Toowoomba City sits in two catchments, made up of the:
- Eastern (flowing into south east Queensland)
- Western (flowing into the Condamine catchment in the Murray Darling Basin)
The waterways in the eastern catchment include various creeks along the length of the eastern escarpment and in parts of the southern escarpment.
The major waterways of Toowoomba are in the western Condamine catchment:
- Gowrie Creek
- East Creek
- West Creek
- Black Gully
- Spring Creek
- Westbrook Creek
- Dry Creek
- smaller waterways of Gowrie Creek in the northern catchments
Management of Toowoomba’s waterways includes protecting and managing:
- Creek health
As Toowoomba is the second largest city in the Murray Darling Basin, the management of pollutant sources (point and nonpoint) is significant to this larger catchment. The importance of the environmental function of waterways, particularly for stormwater management and aquatic ecosystem protection, is reflected in all creek corridors being reserved in the Planning Scheme as parkland.
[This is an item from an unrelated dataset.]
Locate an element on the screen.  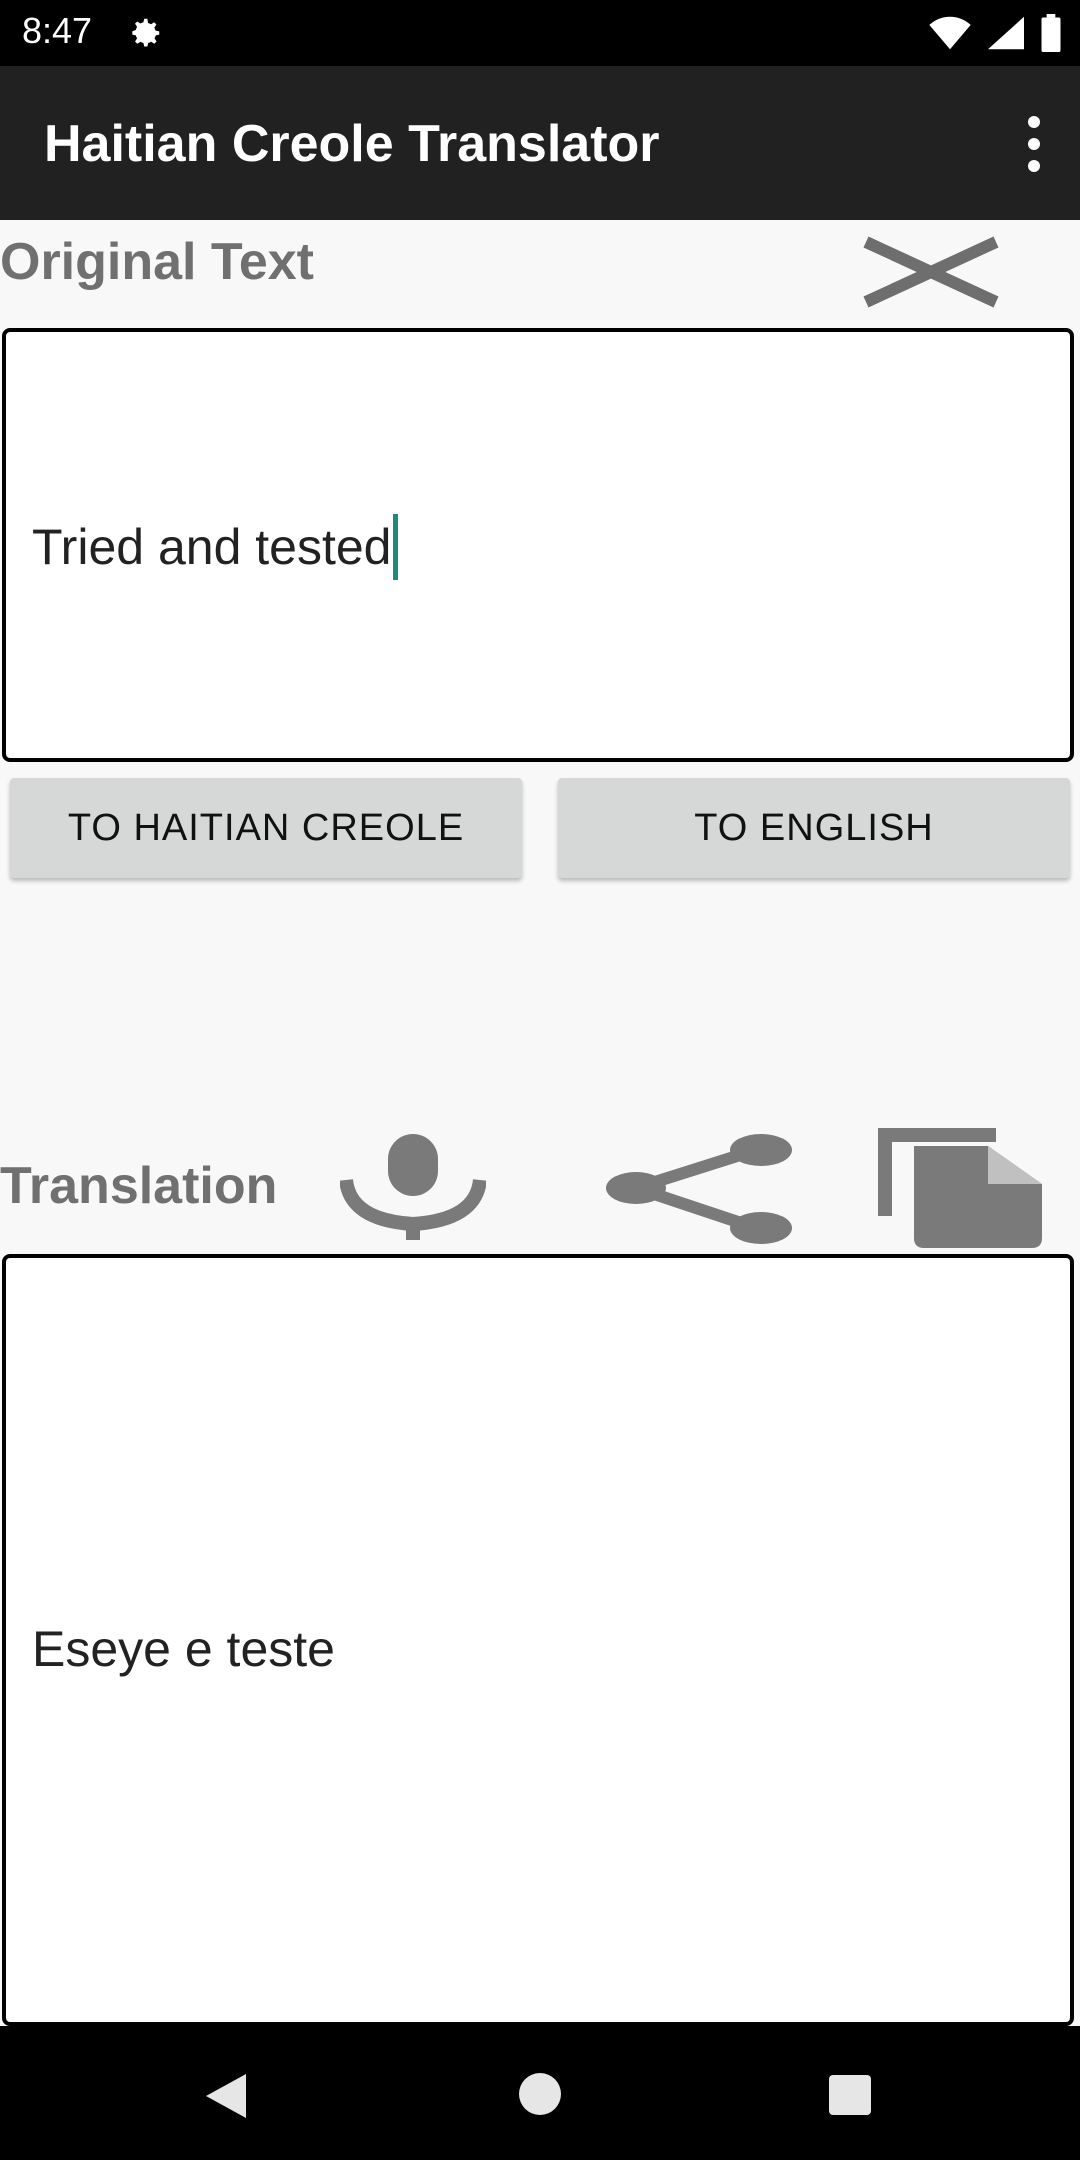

Spring, Westbrook and escarpment creeks
These catchments are yet to be developed for residential use and the strategies will help us manage future impacts. The strategies consider different levels of development and use hydrological models to predict runoff and subsequent effects on stormwater due to an increase in the impervious surfaces, such as concrete and paving.
Please contact us to receive the summary of the Westbrook Creek and Spring Creek Catchment Management Strategies.
Gowrie creek strategy and cultural heritage
Revitalisation of the Gowrie creek system to a more natural state is one of the aims of the Gowrie creek catchment management strategy. We have to improve management of the impacts of stormwater, flooding, bank stability, pollutants, water quality and creek health.
Significant initiatives worked on include:
- Wetland/detention facilities built at West Creek
- Creek corridor land acquisition between Bridge and North Streets
- Bushland planting along Gowrie Creek downstream of North Street
- Community monitoring of water quality
A study was commissioned to collate and analyse relevant historical, environmental, archaeological, ethnographic and architectural/engineering data relating to cultural heritage issues in the waterway.
A Cultural Heritage Advisory Group was established and worked with Council. Members of this group included representatives of the Traditional Custodian families with interests in the Toowoomba area, local historical associations, government representatives, and persons with particular interests in heritage issues.
The draft report was provided to the Group for their input and discussion. The report only moved to presentation to Toowoomba City Council once all agreed that its contents met the project brief appropriately, and provided information on all known cultural heritage values in the Gowrie Creek waterways.